# PROBLEM TO SOLVE
Your answer should consist only of the lines below from the one with "August 28, 2026 (122, 1049)" through the one with "想投稿嗎？！這裡請！ (382, 2295)", copied exactly.

# TASK DATA

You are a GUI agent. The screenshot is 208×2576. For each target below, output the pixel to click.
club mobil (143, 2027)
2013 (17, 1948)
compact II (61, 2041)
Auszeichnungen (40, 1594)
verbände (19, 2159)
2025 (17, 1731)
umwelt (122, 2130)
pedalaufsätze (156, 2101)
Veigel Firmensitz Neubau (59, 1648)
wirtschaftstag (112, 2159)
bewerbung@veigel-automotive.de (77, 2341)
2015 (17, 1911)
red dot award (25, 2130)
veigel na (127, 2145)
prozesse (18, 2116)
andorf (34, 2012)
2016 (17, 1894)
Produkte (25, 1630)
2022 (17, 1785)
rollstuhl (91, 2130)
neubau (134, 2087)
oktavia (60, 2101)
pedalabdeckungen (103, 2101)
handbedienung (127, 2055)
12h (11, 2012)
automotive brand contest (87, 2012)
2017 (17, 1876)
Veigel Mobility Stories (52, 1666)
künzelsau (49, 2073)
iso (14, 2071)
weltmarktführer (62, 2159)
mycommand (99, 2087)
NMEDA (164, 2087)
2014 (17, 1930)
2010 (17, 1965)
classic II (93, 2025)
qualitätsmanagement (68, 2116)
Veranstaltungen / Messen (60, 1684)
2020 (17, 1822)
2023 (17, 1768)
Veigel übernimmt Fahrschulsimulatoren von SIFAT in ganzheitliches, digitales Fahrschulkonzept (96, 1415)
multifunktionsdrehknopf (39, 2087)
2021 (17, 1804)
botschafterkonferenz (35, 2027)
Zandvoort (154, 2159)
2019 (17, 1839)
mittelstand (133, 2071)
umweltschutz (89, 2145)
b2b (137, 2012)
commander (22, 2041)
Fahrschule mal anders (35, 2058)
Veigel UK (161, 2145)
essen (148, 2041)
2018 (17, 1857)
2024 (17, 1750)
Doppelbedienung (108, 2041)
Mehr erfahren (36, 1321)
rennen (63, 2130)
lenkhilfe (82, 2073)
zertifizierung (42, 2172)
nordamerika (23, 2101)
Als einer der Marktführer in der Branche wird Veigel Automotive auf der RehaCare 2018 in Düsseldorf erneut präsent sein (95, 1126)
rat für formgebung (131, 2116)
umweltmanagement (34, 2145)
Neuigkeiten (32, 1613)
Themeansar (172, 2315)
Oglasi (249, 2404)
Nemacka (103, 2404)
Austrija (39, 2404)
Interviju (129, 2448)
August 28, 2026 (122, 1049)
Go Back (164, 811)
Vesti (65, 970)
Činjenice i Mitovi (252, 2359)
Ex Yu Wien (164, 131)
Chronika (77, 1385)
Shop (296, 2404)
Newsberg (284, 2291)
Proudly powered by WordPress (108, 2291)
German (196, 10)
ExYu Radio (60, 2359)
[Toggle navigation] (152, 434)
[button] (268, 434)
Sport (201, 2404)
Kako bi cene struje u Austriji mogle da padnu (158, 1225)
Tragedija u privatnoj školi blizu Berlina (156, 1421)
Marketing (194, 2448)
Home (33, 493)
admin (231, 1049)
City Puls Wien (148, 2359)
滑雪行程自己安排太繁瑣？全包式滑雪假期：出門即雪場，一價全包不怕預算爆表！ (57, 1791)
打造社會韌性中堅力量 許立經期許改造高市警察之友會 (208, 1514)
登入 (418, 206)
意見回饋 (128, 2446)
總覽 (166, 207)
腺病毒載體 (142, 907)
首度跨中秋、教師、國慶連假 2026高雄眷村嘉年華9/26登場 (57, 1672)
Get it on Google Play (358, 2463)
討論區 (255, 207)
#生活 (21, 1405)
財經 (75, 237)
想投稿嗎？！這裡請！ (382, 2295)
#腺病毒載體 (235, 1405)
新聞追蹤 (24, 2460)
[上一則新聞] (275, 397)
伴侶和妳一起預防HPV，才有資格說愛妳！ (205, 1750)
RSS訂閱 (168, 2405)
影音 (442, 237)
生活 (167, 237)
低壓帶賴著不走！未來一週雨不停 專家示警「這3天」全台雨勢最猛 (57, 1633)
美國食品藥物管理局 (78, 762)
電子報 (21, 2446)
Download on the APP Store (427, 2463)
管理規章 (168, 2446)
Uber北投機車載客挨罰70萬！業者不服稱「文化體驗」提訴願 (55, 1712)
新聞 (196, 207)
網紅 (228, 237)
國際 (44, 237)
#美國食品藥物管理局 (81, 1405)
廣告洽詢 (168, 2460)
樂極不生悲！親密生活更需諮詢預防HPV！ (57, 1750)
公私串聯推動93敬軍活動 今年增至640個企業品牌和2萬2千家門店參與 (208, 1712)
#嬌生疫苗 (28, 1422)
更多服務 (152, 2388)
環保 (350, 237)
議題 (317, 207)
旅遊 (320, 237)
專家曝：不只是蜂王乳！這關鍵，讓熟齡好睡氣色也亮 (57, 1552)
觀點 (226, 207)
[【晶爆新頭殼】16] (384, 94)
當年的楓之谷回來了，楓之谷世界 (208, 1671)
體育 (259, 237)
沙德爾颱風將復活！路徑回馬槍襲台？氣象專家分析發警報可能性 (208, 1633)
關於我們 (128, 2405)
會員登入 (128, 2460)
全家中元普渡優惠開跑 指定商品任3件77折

# OUTPUT BELOW
August 28, 2026 (122, 1049)
Go Back (164, 811)
Vesti (65, 970)
Činjenice i Mitovi (252, 2359)
Ex Yu Wien (164, 131)
Chronika (77, 1385)
Shop (296, 2404)
Newsberg (284, 2291)
Proudly powered by WordPress (108, 2291)
German (196, 10)
ExYu Radio (60, 2359)
[Toggle navigation] (152, 434)
[button] (268, 434)
Sport (201, 2404)
Kako bi cene struje u Austriji mogle da padnu (158, 1225)
Tragedija u privatnoj školi blizu Berlina (156, 1421)
Marketing (194, 2448)
Home (33, 493)
admin (231, 1049)
City Puls Wien (148, 2359)
滑雪行程自己安排太繁瑣？全包式滑雪假期：出門即雪場，一價全包不怕預算爆表！ (57, 1791)
打造社會韌性中堅力量 許立經期許改造高市警察之友會 (208, 1514)
登入 (418, 206)
意見回饋 (128, 2446)
總覽 (166, 207)
腺病毒載體 (142, 907)
首度跨中秋、教師、國慶連假 2026高雄眷村嘉年華9/26登場 (57, 1672)
Get it on Google Play (358, 2463)
討論區 (255, 207)
#生活 (21, 1405)
財經 (75, 237)
想投稿嗎？！這裡請！ (382, 2295)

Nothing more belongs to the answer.